Airshow SD DVD.

Action wrote on 1/8/2010, 8:14 PM
Hey all. I'm taking over an SD DVD production. It was shot PAL HDV 16:9 widescreen 1080i 50i on 3 different cameras and it's mostly finished, sitting there on the VMSP 9b timeline, interlaced.

But now comes along a separate 5min (same format) insert to go in, with 3 tracks of video and 4 tracks of complicated audio which I rendered with the Mainconcept DV codec. This gave me a 1 video track and a mixed stereo audio track file, it looks great and I've edited this render into the show. It looked to be too difficult to insert the original.

My question is ....do I now prerender the whole show with the Mainconcept codec on its way to DVDA 4.5? Or should I use, and what would be the best deinterlace procedure/program to use first?.

Would the insert be rendered again or would the MC codec ignore it?

Cheers.

• [Available records]
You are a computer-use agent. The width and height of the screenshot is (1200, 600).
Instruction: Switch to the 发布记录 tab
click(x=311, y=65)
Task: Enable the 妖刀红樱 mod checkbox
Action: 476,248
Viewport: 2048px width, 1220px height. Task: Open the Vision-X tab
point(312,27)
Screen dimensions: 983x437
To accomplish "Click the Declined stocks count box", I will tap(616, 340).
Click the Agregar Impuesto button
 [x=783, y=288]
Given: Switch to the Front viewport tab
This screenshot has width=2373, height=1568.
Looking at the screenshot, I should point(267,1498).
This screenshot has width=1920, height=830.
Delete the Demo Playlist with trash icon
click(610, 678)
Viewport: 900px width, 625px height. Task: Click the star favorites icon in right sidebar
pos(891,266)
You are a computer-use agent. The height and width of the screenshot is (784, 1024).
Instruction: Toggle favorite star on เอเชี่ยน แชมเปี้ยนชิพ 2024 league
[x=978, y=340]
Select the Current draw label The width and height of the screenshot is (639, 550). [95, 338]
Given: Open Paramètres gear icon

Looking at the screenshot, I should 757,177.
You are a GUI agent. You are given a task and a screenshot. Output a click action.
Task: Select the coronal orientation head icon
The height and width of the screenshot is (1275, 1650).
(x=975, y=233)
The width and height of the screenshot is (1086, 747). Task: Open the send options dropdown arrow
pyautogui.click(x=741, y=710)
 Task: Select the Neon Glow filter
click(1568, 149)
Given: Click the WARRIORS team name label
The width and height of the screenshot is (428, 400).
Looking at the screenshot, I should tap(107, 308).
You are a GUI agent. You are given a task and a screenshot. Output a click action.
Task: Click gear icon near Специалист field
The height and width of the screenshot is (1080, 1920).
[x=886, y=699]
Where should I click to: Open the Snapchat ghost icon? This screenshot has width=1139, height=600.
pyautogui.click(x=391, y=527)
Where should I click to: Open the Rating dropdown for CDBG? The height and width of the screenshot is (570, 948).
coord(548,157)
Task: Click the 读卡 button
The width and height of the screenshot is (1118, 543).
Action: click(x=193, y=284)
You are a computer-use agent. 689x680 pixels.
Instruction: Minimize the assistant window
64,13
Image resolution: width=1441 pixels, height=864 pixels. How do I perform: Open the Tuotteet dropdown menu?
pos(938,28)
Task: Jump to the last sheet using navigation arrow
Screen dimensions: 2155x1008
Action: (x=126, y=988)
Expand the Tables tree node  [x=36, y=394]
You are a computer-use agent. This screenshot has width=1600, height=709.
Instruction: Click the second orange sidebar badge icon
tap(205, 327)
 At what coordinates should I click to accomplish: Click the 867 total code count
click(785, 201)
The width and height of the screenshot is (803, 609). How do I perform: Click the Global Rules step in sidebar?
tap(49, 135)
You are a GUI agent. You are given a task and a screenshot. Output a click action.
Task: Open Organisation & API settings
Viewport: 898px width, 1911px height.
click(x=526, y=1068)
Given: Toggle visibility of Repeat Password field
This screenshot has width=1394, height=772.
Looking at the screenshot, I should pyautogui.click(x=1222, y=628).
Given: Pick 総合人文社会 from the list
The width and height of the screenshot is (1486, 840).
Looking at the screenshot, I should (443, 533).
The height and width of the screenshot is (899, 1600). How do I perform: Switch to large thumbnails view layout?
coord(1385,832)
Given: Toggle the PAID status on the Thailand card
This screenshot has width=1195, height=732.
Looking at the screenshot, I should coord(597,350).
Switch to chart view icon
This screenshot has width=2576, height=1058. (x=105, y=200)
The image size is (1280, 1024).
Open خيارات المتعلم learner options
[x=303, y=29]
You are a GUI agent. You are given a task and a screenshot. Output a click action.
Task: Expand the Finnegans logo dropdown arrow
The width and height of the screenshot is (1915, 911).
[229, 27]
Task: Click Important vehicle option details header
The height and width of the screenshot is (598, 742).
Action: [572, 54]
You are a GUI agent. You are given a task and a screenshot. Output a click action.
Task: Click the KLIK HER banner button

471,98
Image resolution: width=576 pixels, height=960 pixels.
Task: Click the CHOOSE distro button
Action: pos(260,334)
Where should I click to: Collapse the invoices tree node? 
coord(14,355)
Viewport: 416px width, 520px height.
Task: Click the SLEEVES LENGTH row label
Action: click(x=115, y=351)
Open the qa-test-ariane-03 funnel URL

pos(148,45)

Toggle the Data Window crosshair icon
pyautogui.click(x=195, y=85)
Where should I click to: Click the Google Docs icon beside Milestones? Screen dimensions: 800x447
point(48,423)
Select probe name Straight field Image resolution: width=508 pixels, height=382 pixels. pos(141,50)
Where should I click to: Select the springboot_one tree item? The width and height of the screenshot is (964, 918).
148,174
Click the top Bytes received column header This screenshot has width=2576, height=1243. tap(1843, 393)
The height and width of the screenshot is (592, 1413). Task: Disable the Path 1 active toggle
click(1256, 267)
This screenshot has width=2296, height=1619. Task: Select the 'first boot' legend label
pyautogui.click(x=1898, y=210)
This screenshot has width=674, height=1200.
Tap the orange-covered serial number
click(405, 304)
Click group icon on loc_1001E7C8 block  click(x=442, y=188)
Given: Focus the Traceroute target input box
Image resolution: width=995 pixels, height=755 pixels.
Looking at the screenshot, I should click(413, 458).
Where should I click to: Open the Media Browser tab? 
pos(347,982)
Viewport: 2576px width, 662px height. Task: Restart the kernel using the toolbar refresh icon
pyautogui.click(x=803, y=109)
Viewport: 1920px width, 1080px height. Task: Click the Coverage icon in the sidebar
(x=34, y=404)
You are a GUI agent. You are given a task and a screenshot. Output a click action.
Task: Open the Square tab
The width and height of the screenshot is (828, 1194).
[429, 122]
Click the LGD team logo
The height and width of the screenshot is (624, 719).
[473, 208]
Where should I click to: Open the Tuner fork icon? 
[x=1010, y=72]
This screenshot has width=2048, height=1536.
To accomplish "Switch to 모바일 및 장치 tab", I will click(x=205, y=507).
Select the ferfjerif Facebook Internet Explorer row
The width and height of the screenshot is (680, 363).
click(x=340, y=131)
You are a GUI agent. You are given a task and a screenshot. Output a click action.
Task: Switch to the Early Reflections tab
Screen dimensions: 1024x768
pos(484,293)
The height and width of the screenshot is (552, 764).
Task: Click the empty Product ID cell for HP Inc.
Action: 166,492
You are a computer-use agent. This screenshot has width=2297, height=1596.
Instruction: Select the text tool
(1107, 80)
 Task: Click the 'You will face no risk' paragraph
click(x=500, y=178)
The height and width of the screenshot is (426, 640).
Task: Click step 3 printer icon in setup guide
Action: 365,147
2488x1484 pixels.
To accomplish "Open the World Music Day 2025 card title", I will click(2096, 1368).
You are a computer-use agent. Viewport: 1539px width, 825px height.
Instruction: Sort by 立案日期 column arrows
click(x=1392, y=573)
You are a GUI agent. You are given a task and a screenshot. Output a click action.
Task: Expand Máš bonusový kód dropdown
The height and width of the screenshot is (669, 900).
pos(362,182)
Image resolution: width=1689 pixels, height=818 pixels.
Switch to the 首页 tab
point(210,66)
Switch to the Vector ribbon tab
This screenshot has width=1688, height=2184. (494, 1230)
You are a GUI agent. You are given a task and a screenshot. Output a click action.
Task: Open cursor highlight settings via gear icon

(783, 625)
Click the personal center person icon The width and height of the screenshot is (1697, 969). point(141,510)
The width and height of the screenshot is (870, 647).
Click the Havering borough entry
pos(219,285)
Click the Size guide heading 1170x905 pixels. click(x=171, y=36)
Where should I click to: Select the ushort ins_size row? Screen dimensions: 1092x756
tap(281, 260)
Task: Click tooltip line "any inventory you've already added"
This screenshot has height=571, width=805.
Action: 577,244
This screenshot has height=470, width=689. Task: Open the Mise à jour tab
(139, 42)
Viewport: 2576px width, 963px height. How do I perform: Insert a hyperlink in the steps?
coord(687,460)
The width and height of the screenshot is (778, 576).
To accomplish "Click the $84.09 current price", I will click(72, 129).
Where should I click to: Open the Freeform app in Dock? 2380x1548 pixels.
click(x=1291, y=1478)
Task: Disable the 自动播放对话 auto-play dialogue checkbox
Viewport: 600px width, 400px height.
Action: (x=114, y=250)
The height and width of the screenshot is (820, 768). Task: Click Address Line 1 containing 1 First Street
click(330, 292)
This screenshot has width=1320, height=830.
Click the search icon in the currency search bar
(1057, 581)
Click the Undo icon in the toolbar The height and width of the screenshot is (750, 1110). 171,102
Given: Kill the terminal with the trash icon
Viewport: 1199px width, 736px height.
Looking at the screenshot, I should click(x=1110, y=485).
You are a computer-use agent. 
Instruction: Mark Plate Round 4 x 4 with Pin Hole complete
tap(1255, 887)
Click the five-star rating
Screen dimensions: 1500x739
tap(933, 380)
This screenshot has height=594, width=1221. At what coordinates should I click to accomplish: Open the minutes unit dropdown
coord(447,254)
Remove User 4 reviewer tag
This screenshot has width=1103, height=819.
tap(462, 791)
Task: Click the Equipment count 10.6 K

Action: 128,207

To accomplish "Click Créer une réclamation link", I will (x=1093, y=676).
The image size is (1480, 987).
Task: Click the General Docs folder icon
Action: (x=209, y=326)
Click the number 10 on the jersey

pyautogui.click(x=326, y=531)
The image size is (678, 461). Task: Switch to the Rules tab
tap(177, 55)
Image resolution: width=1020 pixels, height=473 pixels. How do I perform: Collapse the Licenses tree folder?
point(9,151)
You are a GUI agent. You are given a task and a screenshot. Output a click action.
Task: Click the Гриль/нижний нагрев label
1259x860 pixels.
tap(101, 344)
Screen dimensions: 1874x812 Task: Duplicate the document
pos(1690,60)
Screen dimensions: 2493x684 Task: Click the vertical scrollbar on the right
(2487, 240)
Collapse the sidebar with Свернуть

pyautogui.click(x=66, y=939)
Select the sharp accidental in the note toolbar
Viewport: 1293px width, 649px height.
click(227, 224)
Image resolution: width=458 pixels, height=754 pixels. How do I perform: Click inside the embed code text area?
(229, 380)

• [Your tasks]
- 1) Repeat the whole forum post about the airshow SD DVD, word for word.
- 2) From the entries, reproduce the lines between the one holding "Click the Undo" and the one holding "point(9,151)", inclusive.

• [Results for the exercise]
- 1)
Airshow SD DVD.

Action wrote on 1/8/2010, 8:14 PM
Hey all. I'm taking over an SD DVD production. It was shot PAL HDV 16:9 widescreen 1080i 50i on 3 different cameras and it's mostly finished, sitting there on the VMSP 9b timeline, interlaced.

But now comes along a separate 5min (same format) insert to go in, with 3 tracks of video and 4 tracks of complicated audio which I rendered with the Mainconcept DV codec. This gave me a 1 video track and a mixed stereo audio track file, it looks great and I've edited this render into the show. It looked to be too difficult to insert the original.

My question is ....do I now prerender the whole show with the Mainconcept codec on its way to DVDA 4.5? Or should I use, and what would be the best deinterlace procedure/program to use first?.

Would the insert be rendered again or would the MC codec ignore it?

Cheers.

- 2)
Click the Undo icon in the toolbar The height and width of the screenshot is (750, 1110). 171,102
Given: Kill the terminal with the trash icon
Viewport: 1199px width, 736px height.
Looking at the screenshot, I should click(x=1110, y=485).
You are a computer-use agent. 
Instruction: Mark Plate Round 4 x 4 with Pin Hole complete
tap(1255, 887)
Click the five-star rating
Screen dimensions: 1500x739
tap(933, 380)
This screenshot has height=594, width=1221. At what coordinates should I click to accomplish: Open the minutes unit dropdown
coord(447,254)
Remove User 4 reviewer tag
This screenshot has width=1103, height=819.
tap(462, 791)
Task: Click the Equipment count 10.6 K

Action: 128,207

To accomplish "Click Créer une réclamation link", I will (x=1093, y=676).
The image size is (1480, 987).
Task: Click the General Docs folder icon
Action: (x=209, y=326)
Click the number 10 on the jersey

pyautogui.click(x=326, y=531)
The image size is (678, 461). Task: Switch to the Rules tab
tap(177, 55)
Image resolution: width=1020 pixels, height=473 pixels. How do I perform: Collapse the Licenses tree folder?
point(9,151)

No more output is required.